● **Your task**: Having found the line that holds "Given: Switch to small stage layout", give that line and all lines after it again, word for word, through the end of the data below.

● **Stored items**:
= = = = =

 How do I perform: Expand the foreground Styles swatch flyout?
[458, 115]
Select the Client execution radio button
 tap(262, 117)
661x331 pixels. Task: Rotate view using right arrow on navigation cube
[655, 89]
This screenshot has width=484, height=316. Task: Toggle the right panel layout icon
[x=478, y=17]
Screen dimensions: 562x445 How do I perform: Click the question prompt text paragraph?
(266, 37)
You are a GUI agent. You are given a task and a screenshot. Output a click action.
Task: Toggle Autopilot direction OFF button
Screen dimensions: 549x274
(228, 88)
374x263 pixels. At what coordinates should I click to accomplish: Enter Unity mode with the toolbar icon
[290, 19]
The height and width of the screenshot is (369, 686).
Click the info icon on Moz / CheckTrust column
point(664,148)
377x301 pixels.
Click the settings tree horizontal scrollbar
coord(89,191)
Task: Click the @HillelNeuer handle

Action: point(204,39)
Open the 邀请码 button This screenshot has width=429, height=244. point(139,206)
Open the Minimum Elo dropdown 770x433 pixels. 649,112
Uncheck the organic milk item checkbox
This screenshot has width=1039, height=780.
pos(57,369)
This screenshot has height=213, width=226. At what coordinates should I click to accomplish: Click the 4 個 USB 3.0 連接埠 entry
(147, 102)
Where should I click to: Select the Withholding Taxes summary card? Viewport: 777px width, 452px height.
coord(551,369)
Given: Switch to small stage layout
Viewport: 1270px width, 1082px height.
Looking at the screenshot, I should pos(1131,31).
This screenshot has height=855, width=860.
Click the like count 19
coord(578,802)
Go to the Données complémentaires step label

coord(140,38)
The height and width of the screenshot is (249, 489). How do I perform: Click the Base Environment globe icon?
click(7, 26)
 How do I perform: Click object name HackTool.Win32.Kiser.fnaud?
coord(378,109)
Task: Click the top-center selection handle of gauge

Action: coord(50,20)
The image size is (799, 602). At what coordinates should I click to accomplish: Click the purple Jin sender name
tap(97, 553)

= = = = =

● **Solution below**:
Given: Switch to small stage layout
Viewport: 1270px width, 1082px height.
Looking at the screenshot, I should pos(1131,31).
This screenshot has height=855, width=860.
Click the like count 19
coord(578,802)
Go to the Données complémentaires step label

coord(140,38)
The height and width of the screenshot is (249, 489). How do I perform: Click the Base Environment globe icon?
click(7, 26)
 How do I perform: Click object name HackTool.Win32.Kiser.fnaud?
coord(378,109)
Task: Click the top-center selection handle of gauge

Action: coord(50,20)
The image size is (799, 602). At what coordinates should I click to accomplish: Click the purple Jin sender name
tap(97, 553)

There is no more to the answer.